Наконец, она обратилась к Сен-Лу с вопросом, согласится ли он ее простить. Поняв, что разрыва удалось избежать, он тотчас увидел все неудобные стороны примирения. К тому же он страдал теперь меньше и почти примирился со своим горем, которое при возобновлении связи грозило через несколько месяцев снова обостриться. Он недолго колебался. И если вообще колебался, то лишь потому, что получил, наконец, уверенность, что может вернуть свою любовницу, — может вернуть, а следовательно и вернет. Но она его просила пощадить ее покой и не приезжать в Париж первого января. А у Сен-Лу недоставало мужества, будучи в Париже, не повидать ее. Зато она соглашалась поехать с ним в путешествие, но для этого ему надобен был продолжительный отпуск, которого капитан, князь Бородинский, не хотел ему давать.
— Мне очень досадно, так как из-за этого откладывается наш визит к моей тетушке. Но я непременно приеду в Париж на Пасху.
— В это время мы не сможем пойти к герцогине Германтской, потому что я буду уже в Бальбеке. Но это не имеет решительно никакого значения.
— В Бальбеке? Но ведь вы приезжали туда только в августе.
— Да, но в этом году по состоянию здоровья мне придется поехать раньше.

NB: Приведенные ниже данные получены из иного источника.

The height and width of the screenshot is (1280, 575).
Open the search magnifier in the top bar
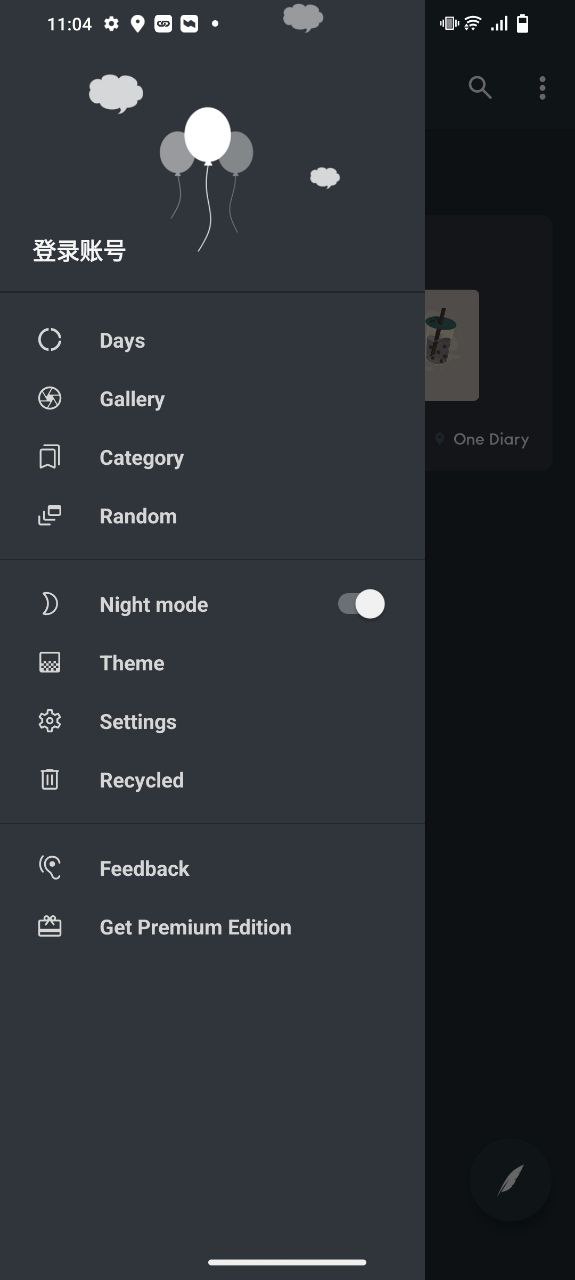[x=480, y=88]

Больше всего он боялся, чтобы после его рассказов у меня не составилось плохого суждения о его любовнице. «Она несдержанна только потому, что слишком прямодушна, слишком во власти своих чувств. Но это женщина возвышенная. Ты не можешь себе представить, какая поэтическая у ней душа. Ежегодно она проводит День поминовения всех усопших в Брюгге. Это хорошо, не правда ли? Если когда-нибудь ты с ней познакомишься, ты увидишь, какое благородство…» И так как Сен-Лу пропитан был языком, которым говорили возле этой женщины в литературных кругах, то он закончил: «В ней есть нечто астральное, нечто пророческое, ты понимаешь, что я хочу сказать: нечто от поэта, который является почти жрецом».

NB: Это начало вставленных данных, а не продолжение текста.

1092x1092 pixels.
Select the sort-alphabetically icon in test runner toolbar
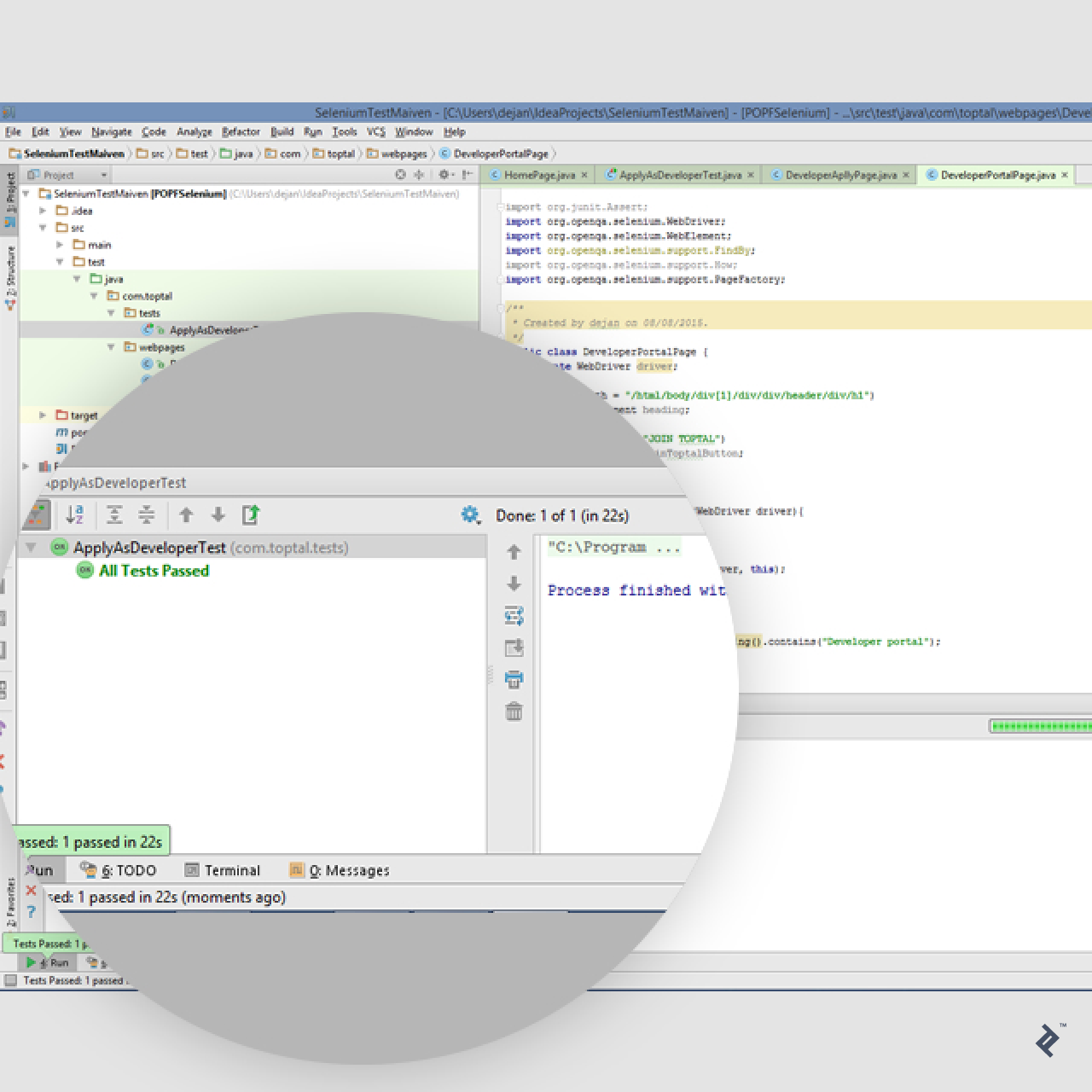74,515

В продолжение всего обеда я искал предлога, который позволил бы Сен-Лу попросить тетку принять меня, не дожидаясь его приезда в Париж. Такой предлог я наконец нашел: то было мое желание вновь посмотреть картины Эльстира, великого художника, с которым Сен-Лу и я познакомились в Бальбеке. Желание это к тому же было искреннее, ибо если во время моих посещений Эльстира я требовал от его живописи научить меня любви и пониманию вещей лучших, чем сама она: настоящей оттепели, подлинной провинциальной рыночной площади, живых женщин на пляже (самое большее, я бы заказал ему портрет реальностей, которые я не умел углубить, например, дороги, обсаженной боярышником, не с тем, чтобы он сохранил для меня их красоту, а с тем, чтобы он мне ее открыл), то теперь, напротив, желание мое возбуждала оригинальность, прелесть его картин, и больше всего я хотел увидеть другие картины Эльстира.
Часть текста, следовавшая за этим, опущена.